Forget about the nonsense talk about living in a throw-away culture. Here we are in the rainy season of 2016 and the cry mirrors the shame of the past ten years. There is the annual flooding in the city. When the water subsides garbage of all description covers the streets everywhere.
Who dropped the fast food boxes and plastic water bottles? If it was not you and it was not me, who was it? Why do we need lessons in disaster preparedness when we are the actual disaster? Environmental management is not only about noise levels. What about if we are already too deaf and too foolish to grasp the importance of proper garbage disposal? How come we are not losing lives to cholera?

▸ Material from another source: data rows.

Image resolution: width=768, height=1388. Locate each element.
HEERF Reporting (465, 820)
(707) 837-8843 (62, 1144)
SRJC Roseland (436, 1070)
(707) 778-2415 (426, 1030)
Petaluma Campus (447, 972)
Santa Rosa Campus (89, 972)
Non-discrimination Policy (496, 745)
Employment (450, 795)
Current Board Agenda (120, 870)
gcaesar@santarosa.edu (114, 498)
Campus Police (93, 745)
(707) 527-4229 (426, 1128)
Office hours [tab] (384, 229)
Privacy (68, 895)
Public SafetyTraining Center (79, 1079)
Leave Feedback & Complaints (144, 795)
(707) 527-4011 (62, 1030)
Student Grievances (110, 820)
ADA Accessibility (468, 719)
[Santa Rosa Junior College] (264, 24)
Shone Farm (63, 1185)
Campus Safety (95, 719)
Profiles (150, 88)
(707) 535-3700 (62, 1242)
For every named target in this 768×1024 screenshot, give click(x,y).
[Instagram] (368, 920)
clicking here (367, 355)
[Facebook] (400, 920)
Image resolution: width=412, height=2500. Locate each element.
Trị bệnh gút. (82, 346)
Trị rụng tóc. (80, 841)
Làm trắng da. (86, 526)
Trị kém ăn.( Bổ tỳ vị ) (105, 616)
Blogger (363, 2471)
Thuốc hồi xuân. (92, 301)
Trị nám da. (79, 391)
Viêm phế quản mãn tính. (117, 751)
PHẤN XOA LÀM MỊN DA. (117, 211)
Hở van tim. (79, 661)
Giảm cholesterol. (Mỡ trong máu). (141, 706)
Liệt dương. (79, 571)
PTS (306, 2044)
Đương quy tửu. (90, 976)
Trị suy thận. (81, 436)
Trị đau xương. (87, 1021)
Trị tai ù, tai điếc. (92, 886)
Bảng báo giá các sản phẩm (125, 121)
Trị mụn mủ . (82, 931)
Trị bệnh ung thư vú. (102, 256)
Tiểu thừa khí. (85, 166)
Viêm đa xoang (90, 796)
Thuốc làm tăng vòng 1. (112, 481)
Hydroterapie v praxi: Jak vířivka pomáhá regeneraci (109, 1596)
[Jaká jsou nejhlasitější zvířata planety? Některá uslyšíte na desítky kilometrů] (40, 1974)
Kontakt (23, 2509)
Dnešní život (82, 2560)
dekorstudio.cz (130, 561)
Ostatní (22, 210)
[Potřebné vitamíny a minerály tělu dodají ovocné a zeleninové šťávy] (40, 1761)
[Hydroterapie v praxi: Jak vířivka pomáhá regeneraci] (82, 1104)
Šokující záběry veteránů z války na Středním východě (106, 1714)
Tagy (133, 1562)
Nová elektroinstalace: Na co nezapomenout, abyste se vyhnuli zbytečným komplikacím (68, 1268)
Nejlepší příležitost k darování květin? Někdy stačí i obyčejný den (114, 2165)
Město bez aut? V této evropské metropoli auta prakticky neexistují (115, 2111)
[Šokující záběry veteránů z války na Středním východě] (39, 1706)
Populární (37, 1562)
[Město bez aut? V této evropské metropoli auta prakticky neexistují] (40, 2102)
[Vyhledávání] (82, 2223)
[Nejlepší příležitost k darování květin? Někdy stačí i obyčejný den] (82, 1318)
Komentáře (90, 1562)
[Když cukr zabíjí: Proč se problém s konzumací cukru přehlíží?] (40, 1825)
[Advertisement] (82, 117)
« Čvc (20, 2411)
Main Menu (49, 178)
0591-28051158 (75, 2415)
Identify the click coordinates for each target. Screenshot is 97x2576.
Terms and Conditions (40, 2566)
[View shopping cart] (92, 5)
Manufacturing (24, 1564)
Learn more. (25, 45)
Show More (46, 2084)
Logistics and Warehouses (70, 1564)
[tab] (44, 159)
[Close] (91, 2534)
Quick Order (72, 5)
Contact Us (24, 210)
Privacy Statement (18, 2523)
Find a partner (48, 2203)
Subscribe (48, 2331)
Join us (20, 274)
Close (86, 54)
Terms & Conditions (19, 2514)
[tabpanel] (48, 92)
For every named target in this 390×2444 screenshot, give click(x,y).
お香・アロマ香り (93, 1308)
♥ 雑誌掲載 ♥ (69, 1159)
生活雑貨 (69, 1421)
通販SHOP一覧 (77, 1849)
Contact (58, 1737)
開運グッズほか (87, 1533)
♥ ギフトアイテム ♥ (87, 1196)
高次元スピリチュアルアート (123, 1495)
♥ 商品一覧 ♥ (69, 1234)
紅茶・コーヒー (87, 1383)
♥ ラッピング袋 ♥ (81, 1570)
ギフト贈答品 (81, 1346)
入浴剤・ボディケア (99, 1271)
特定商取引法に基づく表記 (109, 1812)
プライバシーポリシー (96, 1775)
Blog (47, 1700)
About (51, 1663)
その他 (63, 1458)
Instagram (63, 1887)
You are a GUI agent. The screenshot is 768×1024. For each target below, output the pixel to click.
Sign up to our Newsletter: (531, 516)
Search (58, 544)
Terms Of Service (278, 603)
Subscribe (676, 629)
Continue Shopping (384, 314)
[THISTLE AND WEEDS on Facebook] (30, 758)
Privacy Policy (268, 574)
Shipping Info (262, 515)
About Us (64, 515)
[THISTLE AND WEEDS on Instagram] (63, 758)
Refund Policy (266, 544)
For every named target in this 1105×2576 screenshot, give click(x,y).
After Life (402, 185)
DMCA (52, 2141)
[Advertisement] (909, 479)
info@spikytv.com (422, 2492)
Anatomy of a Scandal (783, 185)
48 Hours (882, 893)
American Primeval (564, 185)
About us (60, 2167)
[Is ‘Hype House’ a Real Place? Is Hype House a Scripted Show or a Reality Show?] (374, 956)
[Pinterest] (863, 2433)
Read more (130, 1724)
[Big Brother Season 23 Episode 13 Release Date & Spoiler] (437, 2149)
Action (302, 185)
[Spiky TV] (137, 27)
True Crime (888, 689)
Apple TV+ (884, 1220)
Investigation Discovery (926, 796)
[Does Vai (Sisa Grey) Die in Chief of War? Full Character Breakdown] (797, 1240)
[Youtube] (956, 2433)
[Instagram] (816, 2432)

Outside the city the big moan is about the old appliances, car tyres, batteries and rusty discarded industrial and hardware items clogging the rivers. Then there is the rampant indiscriminate illegal changing of water courses as people build without permission. Then, for some people, we surprisingly have massive flooding with water rising several feet.
Thousands of dollars worth of household items and fruit trees are destroyed and there may even be loss of life. Then along comes the ODPM, like the rainy season Santa Claus, bearing gifts of replacement mattresses and urgently-needed food items.
Year after year we have consultations about what should be done for the next rainy season. It is not as if we do not know what to do. We keep waiting for people to clean up after us and the cleaning companies appear unable to cope with the volume of collective ignorance facing them.
There is poor environmental management in both government and the private sector. But we also cannot escape the fact that far too many people are just inexcusably careless. Not uninformed, just nasty.
If the mosquitoes do not kill me off first, I will resubmit this same letter to the editors for 2017, 2018 and 2019.